Could I embody and unbosom now
That which is most within me, – could I wreak
My thoughts upon expression, and thus throw
Soul, heart, mind, passions, feelings, strong or weak,
All that I would have sought, and all I seek,
Bear, know, feel, and yet breathe – into one word,
And that one word were Lightning, I would speak;
But as it is, I live and die unheard,
With a most voiceless thought, sheathing it as a sword.
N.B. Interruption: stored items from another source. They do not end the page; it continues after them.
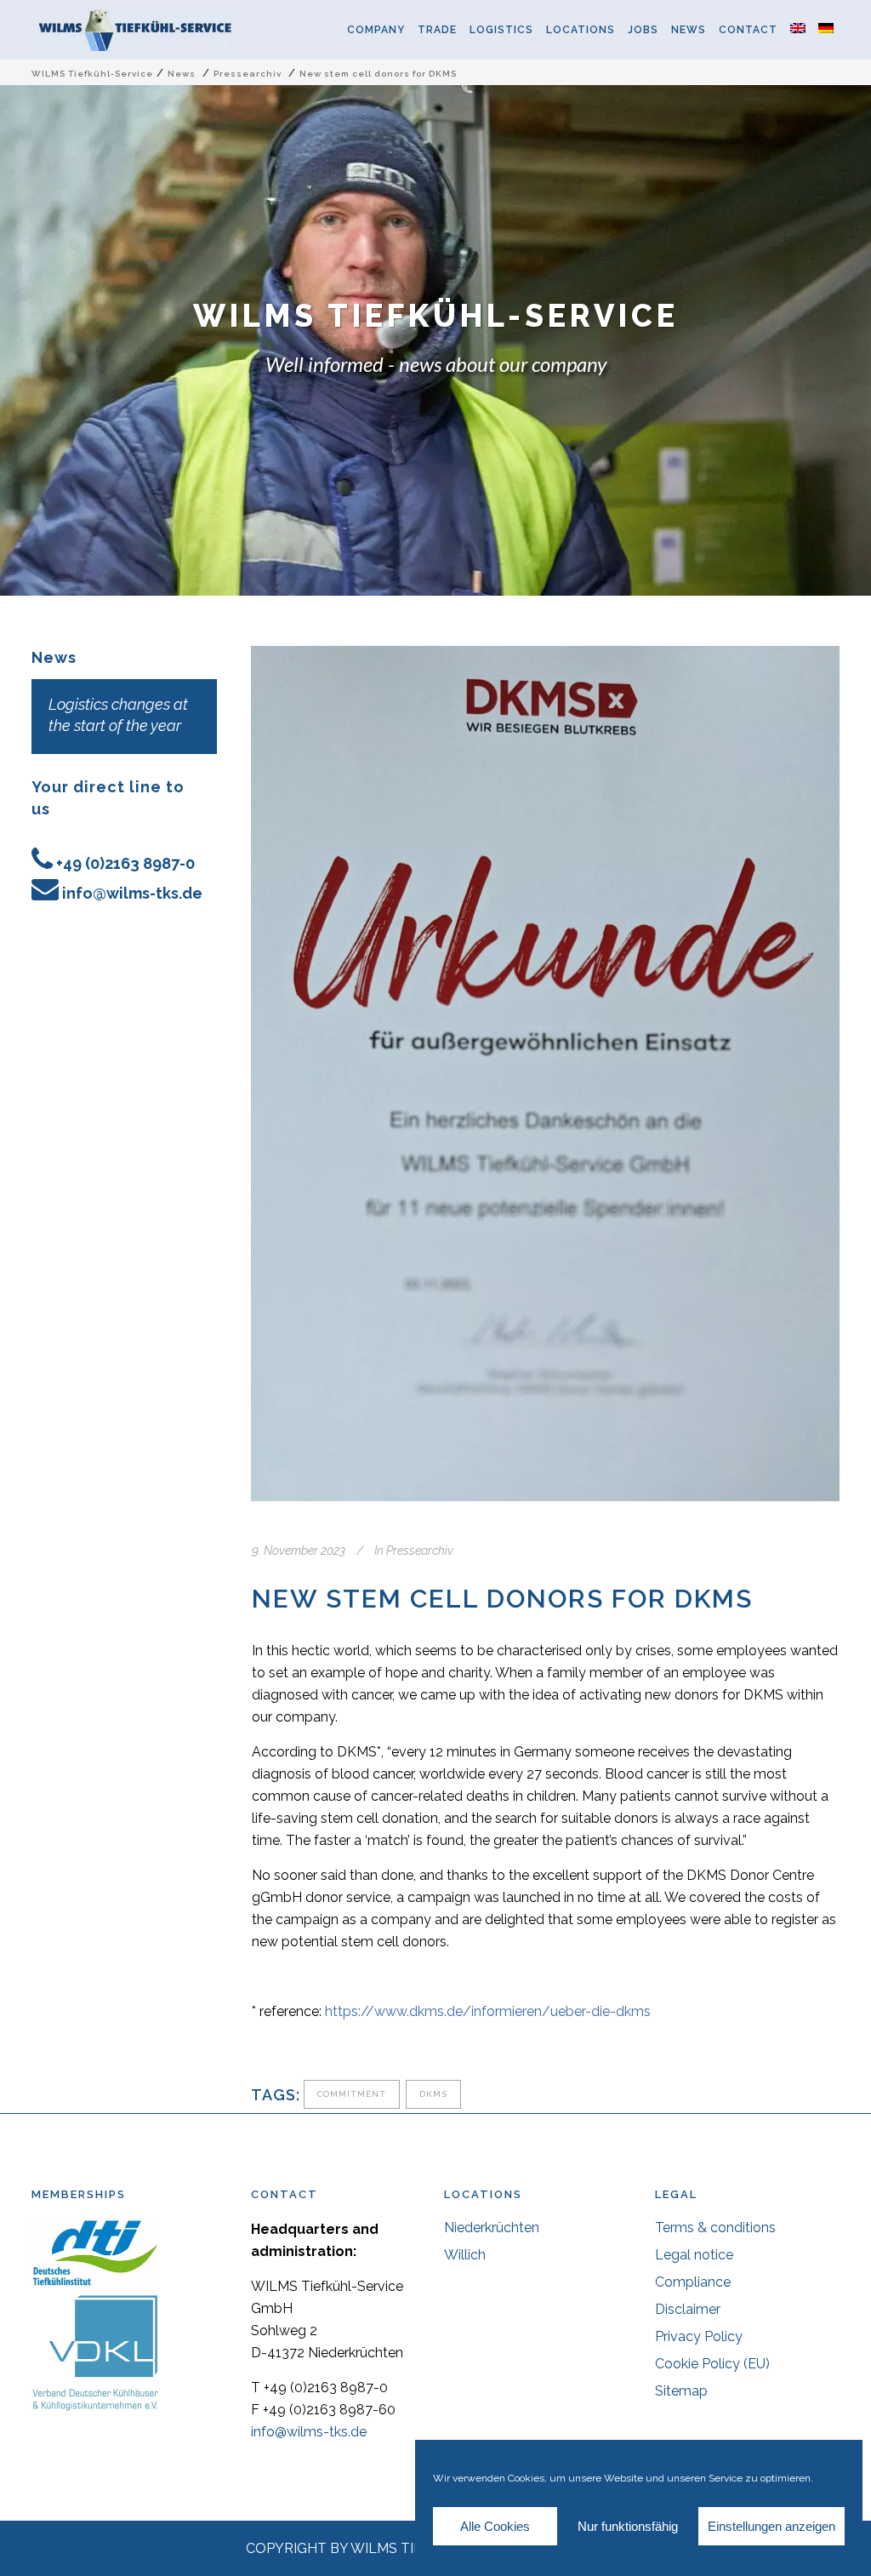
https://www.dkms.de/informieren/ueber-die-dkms (488, 2011)
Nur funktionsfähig (628, 2526)
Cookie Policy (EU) (712, 2364)
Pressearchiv (247, 73)
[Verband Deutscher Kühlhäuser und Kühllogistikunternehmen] (95, 2283)
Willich (465, 2255)
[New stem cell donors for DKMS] (545, 1073)
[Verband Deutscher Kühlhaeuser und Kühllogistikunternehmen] (95, 2407)
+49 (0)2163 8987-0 (125, 863)
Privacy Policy (699, 2336)
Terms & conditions (715, 2227)
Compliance (693, 2282)
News (182, 73)
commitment (351, 2094)
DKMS (433, 2094)
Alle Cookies (495, 2526)
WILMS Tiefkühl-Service (92, 73)
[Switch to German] (832, 30)
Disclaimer (687, 2309)
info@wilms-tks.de (132, 893)
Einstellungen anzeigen (771, 2526)
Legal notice (694, 2255)
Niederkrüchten (491, 2227)
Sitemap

                     Lord Byron, Child Harold's Pilgrimage


C'est sûrement ce qu'il y a de plus extraordinaire avec les livres: on s'est ennuyé pendant des jours sur des lectures improblables et l'on tombe enfin, alors que la bibliothèque va fermer, sur un passage, quelques vers qui disent à merveille tout ce que l'on ressent depuis des années. La vie de Lord Byron est à elle seule un poème romantique; c'est la passion, le voyage et l'authentique révolte. On me dira comme pour Musset qu'il est inégal, que ces neufs vers époustouflants ne sont guère que de rares pépites extraites d'un poème effroyablement long, charriant tout et son contraire, comme un torrent de boue. Les oeuvres complètes d'Alfred de Musset m'ennuie souvent, la plupart de ses pièces ont mal vieilli, mais il a écrit les Nuits, Lucie, les seuls morceaux d'un lyrisme sincère qu'est jamais connu notre poésie. Il en va de même pour l'auteur de Manfred. Les vers que je donne plus haut excusent toutes les défaillances de l'oeuvres. C'est l'éclair de génie qui vous éblouit et vous étonne. Ils me rappellent Heidegger traitant de l'ouverture du Don Giovanni...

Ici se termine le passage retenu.